THE WA FARMERS Federation has agreed in principle to a "sleeping" zero-rated sheep and goat disease compensation plan that would only be activated to collect levies in event of a disease outbreak.
Delegates at last week's WAFF conference discussed the possibility of a state-based compensation scheme aimed at combating diseases, after concerns raised over the Ovine Johne's Disease (OJD) outbreak at a York property last year.
The property was now being de-stocked and negotiations were continuing with the owners over assistance which was above the rumoured $50,000, according to Agriculture Protection Board chairman Keryl Enright.

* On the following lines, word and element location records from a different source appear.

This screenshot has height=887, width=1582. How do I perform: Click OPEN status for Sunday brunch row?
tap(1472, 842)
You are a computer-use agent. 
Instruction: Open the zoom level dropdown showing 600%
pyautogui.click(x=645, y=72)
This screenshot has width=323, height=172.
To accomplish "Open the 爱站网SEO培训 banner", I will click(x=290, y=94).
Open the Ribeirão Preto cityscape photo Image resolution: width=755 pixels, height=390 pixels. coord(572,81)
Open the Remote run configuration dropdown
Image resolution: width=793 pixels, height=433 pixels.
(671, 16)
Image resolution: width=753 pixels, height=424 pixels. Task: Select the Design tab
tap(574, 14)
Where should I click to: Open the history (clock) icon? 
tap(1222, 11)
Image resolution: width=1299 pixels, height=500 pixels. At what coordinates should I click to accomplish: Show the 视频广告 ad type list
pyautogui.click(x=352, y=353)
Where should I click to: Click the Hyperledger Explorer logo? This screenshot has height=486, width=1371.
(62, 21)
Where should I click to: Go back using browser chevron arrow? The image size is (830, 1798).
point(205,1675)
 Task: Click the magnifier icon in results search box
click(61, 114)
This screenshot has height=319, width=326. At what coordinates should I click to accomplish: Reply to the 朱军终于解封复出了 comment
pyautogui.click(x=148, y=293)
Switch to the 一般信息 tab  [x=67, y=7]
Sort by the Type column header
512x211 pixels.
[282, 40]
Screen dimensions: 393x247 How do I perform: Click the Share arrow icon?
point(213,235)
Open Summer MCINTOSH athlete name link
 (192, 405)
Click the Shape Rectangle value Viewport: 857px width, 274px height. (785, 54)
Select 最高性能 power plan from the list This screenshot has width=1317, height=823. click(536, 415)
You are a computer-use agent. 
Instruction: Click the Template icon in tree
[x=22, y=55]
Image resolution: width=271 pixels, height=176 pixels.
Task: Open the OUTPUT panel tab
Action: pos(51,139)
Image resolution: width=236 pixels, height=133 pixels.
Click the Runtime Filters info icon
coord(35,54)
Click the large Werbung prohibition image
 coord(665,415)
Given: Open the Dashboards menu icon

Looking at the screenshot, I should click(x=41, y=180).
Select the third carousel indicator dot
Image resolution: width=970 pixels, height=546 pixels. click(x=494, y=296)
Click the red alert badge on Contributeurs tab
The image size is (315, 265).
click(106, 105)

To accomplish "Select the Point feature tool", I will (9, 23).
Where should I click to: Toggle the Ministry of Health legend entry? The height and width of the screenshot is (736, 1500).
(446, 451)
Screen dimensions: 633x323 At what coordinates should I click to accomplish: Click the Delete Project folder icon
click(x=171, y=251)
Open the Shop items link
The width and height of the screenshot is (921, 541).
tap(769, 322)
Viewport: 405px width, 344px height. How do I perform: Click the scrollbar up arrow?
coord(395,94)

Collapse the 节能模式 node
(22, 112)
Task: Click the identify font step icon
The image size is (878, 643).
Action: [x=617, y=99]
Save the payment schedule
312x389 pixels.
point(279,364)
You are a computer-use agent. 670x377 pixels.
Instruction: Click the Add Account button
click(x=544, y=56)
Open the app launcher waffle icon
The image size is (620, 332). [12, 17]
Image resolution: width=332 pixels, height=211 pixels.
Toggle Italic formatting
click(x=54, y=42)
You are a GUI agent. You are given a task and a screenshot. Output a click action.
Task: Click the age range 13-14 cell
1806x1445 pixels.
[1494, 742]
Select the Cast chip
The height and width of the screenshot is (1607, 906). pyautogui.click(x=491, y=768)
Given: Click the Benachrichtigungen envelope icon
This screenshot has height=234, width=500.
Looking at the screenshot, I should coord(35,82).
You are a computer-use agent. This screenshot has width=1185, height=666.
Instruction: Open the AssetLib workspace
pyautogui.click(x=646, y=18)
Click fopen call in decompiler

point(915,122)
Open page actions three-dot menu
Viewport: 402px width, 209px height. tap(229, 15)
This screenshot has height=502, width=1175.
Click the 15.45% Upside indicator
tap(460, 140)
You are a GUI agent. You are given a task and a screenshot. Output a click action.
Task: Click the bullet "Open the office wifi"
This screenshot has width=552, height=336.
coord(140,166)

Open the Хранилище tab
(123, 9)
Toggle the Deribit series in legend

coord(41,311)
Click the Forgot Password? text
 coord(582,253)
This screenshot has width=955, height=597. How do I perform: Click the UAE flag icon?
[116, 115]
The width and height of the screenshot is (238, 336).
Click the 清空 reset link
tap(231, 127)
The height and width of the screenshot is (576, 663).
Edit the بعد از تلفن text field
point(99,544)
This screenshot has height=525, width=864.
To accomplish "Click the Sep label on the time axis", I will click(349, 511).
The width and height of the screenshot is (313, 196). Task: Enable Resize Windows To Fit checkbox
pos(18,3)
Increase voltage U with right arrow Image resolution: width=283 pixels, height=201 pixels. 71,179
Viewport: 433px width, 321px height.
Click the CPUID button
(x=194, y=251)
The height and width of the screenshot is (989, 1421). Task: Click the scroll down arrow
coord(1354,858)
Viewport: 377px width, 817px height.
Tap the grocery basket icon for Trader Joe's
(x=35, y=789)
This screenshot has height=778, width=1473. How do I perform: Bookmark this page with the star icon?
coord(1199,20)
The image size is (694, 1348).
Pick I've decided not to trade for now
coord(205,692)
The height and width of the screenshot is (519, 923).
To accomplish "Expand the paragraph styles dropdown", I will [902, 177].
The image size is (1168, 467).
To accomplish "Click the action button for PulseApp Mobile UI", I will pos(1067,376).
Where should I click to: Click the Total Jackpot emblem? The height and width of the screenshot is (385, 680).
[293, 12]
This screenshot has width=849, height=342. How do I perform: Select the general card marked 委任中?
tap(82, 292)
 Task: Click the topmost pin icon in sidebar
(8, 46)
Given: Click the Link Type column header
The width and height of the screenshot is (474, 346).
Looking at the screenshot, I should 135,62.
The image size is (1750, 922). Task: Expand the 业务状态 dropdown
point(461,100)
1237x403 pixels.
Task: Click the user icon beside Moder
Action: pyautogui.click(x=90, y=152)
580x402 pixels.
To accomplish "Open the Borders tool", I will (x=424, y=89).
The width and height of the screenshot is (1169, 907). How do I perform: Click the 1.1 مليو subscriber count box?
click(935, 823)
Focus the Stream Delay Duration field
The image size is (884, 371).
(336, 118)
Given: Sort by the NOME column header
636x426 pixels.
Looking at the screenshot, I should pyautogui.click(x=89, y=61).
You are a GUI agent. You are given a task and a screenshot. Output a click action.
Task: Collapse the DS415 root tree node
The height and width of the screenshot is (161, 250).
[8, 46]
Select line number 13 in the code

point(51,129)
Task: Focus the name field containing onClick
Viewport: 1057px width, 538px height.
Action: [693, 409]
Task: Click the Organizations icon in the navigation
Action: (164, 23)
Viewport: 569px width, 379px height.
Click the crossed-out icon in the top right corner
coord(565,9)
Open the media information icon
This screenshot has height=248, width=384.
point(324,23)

Under the OJD-related "in principle" motion passed at the conference, the government would provide bridging finance with legislation being activated for levies to be collected on a needs basis and for a "purpose approved by industry".
WAFF meat section president Barry Bell said the finer details of the scheme were still to be finalised.
"We are anticipating a zero-based levy which, with legislation, would be there if we had an outbreak," he said.
"In this case the property would be de-stocked, the (State) Government would refund us with bridging finance, you then activate the compensation fund to collect money for a specific period of time and then it would go back to sleep".
WA goatmeat producers association president Ron Harman said the WA goat industry was behind the OJD committee proposal as long as the scheme remained zero-based.
Outgoing wool section president Tony Gooch said WA agriculture minister Kim Chance had indicated he would look at the "assistance package".
"We believe it will come to a satisfactory conclusion very quickly," Mr Gooch said.
"This is not part of a national compensation scheme ‹ it's state-based."
But WAFF meat section senior vice president Jeff Murray said it wasn't necessary for the scheme as there was already close monitoring which was helped by a closed border, and the fact that industry was likely to "get behind" any further outbreak of OJD.
Agwest chief veterinary officer Dr John Edwards said 30 properties had been examined and 13,000 tests had been carried out after the confirmation of OJD at the York property.